Use Azure Document Intelligence

Convert files to documents using the Azure's Document Intelligence service.

Azure Document Intelligence extracts text from files in the following formats:

  • JPEG
  • PNG
  • BMP
  • TIFF
  • DOCX
  • XLSX
  • PPTX
  • HTML

For more details on the service capabilities, see the Azure Document Intelligence website. For a list of models you can use to process your files, see model overview in Document Intelligence documentation.

Prerequisites

You need an API key from your Azure account with the Document Intelligence resource.
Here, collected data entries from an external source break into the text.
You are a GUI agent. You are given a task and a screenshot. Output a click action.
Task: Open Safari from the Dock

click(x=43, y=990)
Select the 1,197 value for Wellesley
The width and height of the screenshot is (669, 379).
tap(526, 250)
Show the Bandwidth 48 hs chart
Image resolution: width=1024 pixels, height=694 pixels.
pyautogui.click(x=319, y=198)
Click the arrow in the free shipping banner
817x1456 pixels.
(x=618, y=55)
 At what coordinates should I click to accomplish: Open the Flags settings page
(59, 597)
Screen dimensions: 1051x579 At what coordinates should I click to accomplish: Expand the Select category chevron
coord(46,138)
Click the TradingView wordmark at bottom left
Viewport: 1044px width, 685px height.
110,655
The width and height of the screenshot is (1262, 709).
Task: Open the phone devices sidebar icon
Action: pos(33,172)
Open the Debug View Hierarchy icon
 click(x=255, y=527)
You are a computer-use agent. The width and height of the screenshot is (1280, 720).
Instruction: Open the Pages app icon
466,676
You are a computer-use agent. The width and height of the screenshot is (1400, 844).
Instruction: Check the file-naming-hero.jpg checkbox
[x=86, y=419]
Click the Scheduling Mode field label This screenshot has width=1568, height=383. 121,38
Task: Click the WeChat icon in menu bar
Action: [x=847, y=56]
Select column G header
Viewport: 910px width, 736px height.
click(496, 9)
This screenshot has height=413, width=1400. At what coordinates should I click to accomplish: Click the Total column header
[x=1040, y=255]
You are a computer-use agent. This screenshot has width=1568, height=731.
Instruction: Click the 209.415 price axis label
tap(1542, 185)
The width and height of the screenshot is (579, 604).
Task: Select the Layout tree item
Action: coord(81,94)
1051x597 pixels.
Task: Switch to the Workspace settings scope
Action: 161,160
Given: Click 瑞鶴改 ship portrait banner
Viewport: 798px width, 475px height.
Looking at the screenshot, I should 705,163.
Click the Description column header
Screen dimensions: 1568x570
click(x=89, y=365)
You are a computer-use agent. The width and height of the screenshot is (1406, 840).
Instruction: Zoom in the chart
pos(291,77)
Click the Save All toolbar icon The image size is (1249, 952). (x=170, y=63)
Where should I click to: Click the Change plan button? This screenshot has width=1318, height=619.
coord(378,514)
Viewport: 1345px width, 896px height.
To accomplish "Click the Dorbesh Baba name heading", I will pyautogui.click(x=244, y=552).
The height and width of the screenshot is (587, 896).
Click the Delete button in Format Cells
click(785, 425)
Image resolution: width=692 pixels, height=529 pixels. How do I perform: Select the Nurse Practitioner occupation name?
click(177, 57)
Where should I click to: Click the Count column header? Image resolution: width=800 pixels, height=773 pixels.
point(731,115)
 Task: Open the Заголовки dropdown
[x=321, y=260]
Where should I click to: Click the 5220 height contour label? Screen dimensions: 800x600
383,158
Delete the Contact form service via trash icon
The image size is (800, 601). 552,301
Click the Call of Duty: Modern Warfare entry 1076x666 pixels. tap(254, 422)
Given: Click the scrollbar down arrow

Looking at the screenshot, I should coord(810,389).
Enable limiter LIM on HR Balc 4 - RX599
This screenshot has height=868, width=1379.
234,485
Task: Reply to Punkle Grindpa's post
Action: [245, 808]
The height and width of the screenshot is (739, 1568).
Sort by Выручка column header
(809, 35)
For details, see Get started wtih Document Intelligence in Azure documentation.

Use Azure Document Intelligence

First, connect deepset Cloud to Azure Document Intelligence through the Connections page:

  1. Click your initials in the top right corner and select Connections.

  2. Click Connect next to the provider.

  3. Enter your user access token and submit it.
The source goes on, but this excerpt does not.